A judge in San Francisco has struck down a class action lawsuit over correctional officer furloughs that alleged the policy violates federal labor laws. The case is the first furlough litigation orally argued by state attorneys since Gov. Jerry Brown took office on Jan. 3.
"We are disappointed in the court's ruling today and will be reviewing the decision to determine what steps to take next." said Ryan Sherman, spokesman for the California Correctional Peace Officers Association, which backed the lawsuit.
The ruling by U.S. District Court Judge Vaughn Walker comes just one day after arguments in Newton v. Schwarzenegger. The union's attorneys argued that "self-directed" furloughs of correctional officers violated the Fair Labors Standards Act. The case applied only to members of Bargaining Unit 6.

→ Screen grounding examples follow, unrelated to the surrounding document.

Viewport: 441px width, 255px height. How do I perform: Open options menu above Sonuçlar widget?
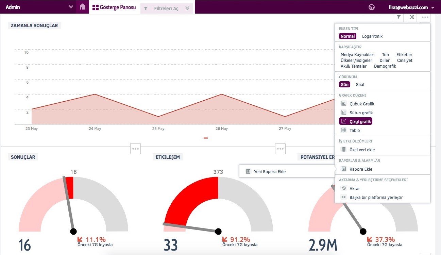[x=135, y=149]
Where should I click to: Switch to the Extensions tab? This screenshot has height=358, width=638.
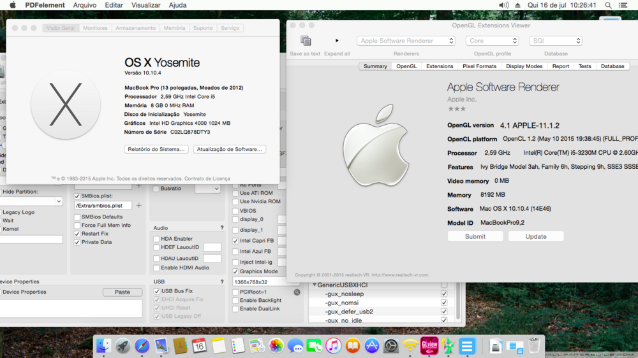pos(440,66)
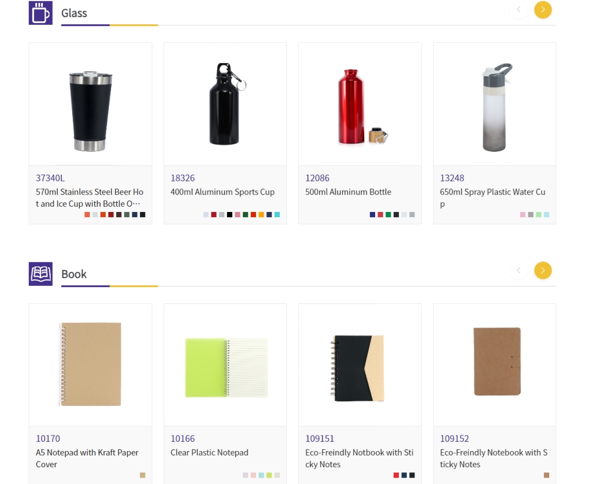The width and height of the screenshot is (589, 484).
Task: Select cyan swatch on 400ml Aluminum Sports Cup
Action: click(277, 215)
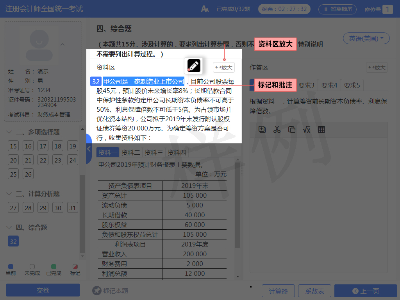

CCPOA said that cutting employee pay but deferring the furlough time off violates the law because employees aren't paid in full for hours worked within a given pay cycle, that time worked on an unpaid furlough day should be calculated in figuring overtime and that the state hasn't kept adequate payroll records.
In essence, the judge ruled that the plaintiffs didn't make the case to support their claims or misinterpreted the policy as forcing employees to work for free. "The furlough program, while perhaps convoluted in execution, ensures that plaintiffs are compensated for all hours worked during the pay period," Walker wrote. "Because plaintiffs are compensated for all hours worked, and because that compensation exceeds federal minimum standards, plaintiffs claim of violation of FSLA fails."
And federal law, Walker said, authorizes only the secretary of labor to sue for recordkeeping violations, so "plaintiffs here lack standing to raise a separate claim relating to alleged recordkeeping violations."